* **Objectif de l'exercice**: Veuillez reproduire à l'identique toutes les entrées ci-dessous, ligne par ligne.

(Relevés de pointage pour textes et éléments)
..........

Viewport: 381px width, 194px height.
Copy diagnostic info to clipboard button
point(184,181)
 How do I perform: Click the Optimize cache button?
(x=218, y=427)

..........

* **Solution proposée**:
Viewport: 381px width, 194px height.
Copy diagnostic info to clipboard button
point(184,181)
 How do I perform: Click the Optimize cache button?
(x=218, y=427)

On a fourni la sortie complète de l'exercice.